PROBLEM TO SOLVE:
Return a faithful copy of all the entries, omitting the images.

DATA SHOWN:
····················
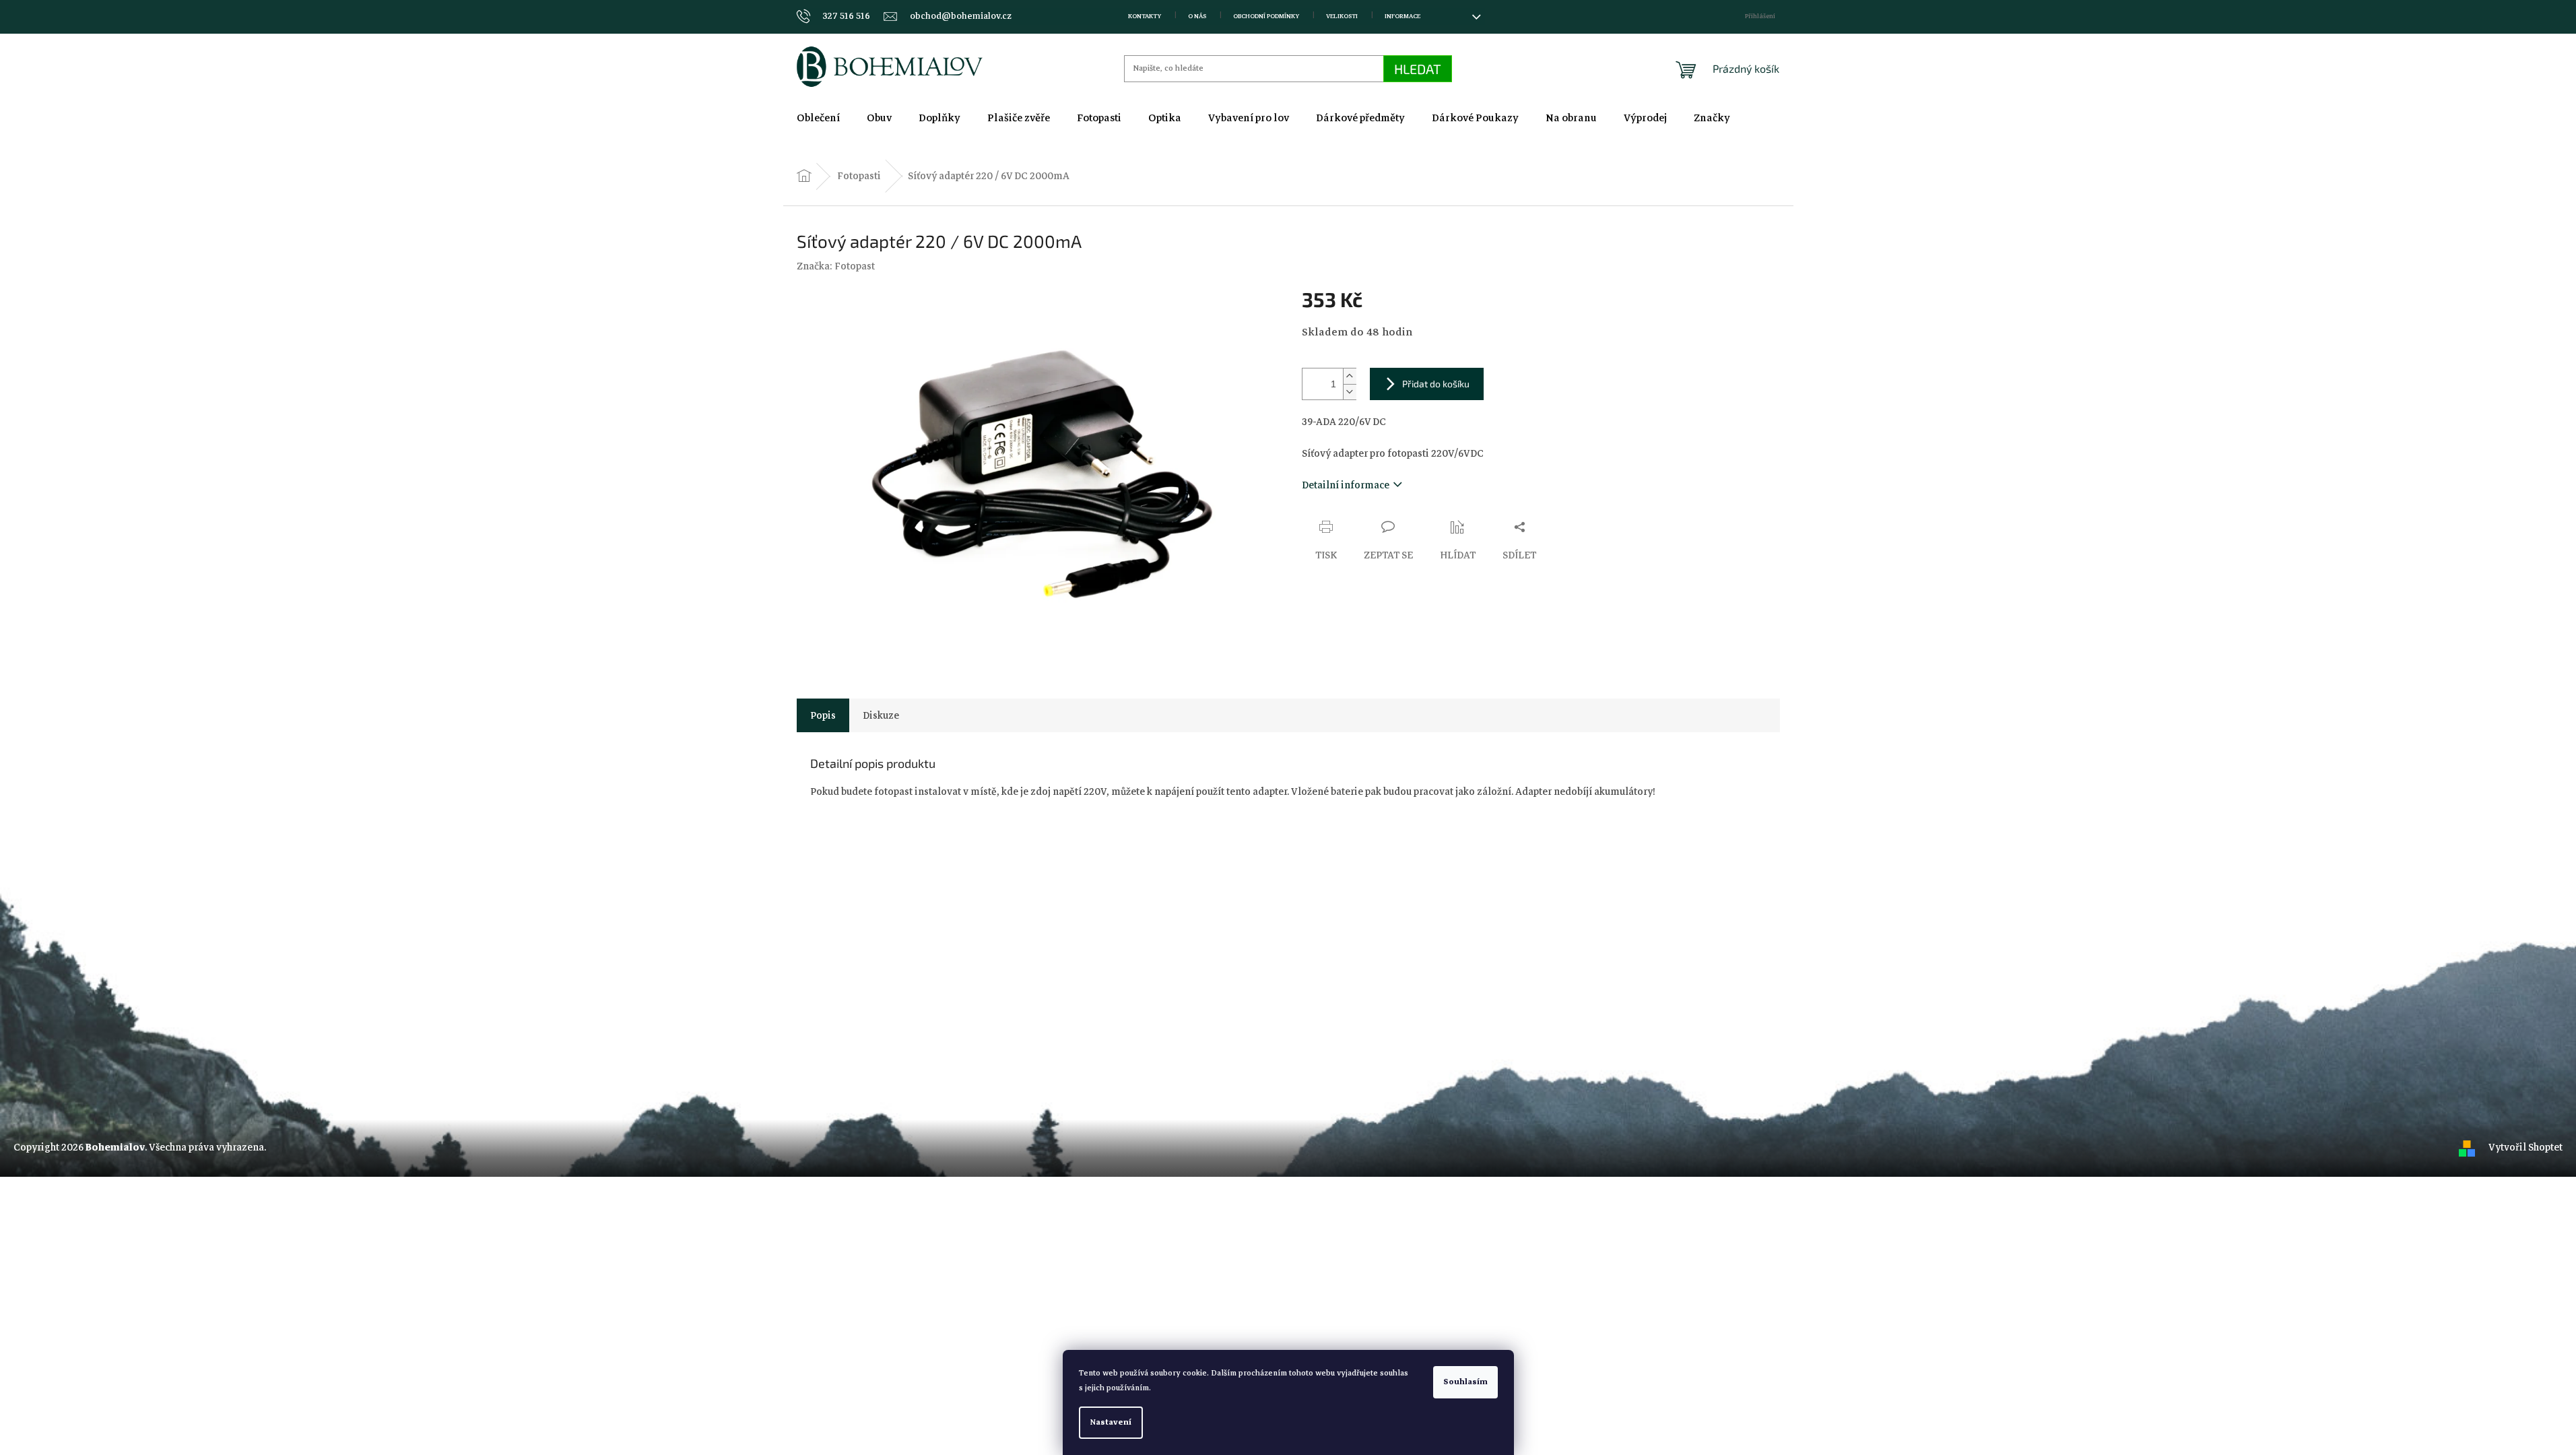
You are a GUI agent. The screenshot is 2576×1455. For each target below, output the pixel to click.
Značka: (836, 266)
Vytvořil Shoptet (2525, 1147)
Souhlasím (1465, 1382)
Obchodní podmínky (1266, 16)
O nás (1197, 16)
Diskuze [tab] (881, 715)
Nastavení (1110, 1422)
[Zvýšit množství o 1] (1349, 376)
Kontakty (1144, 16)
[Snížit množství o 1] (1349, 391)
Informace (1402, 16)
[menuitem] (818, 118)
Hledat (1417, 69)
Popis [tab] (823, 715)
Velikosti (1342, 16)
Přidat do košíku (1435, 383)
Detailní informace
····················
SOLUTION TO THIS EXERCISE:
You are a GUI agent. The screenshot is 2576×1455. For each target below, output the pixel to click.
Značka: (836, 266)
Vytvořil Shoptet (2525, 1147)
Souhlasím (1465, 1382)
Obchodní podmínky (1266, 16)
O nás (1197, 16)
Diskuze [tab] (881, 715)
Nastavení (1110, 1422)
[Zvýšit množství o 1] (1349, 376)
Kontakty (1144, 16)
[Snížit množství o 1] (1349, 391)
Informace (1402, 16)
[menuitem] (818, 118)
Hledat (1417, 69)
Popis [tab] (823, 715)
Velikosti (1342, 16)
Přidat do košíku (1435, 383)
Detailní informace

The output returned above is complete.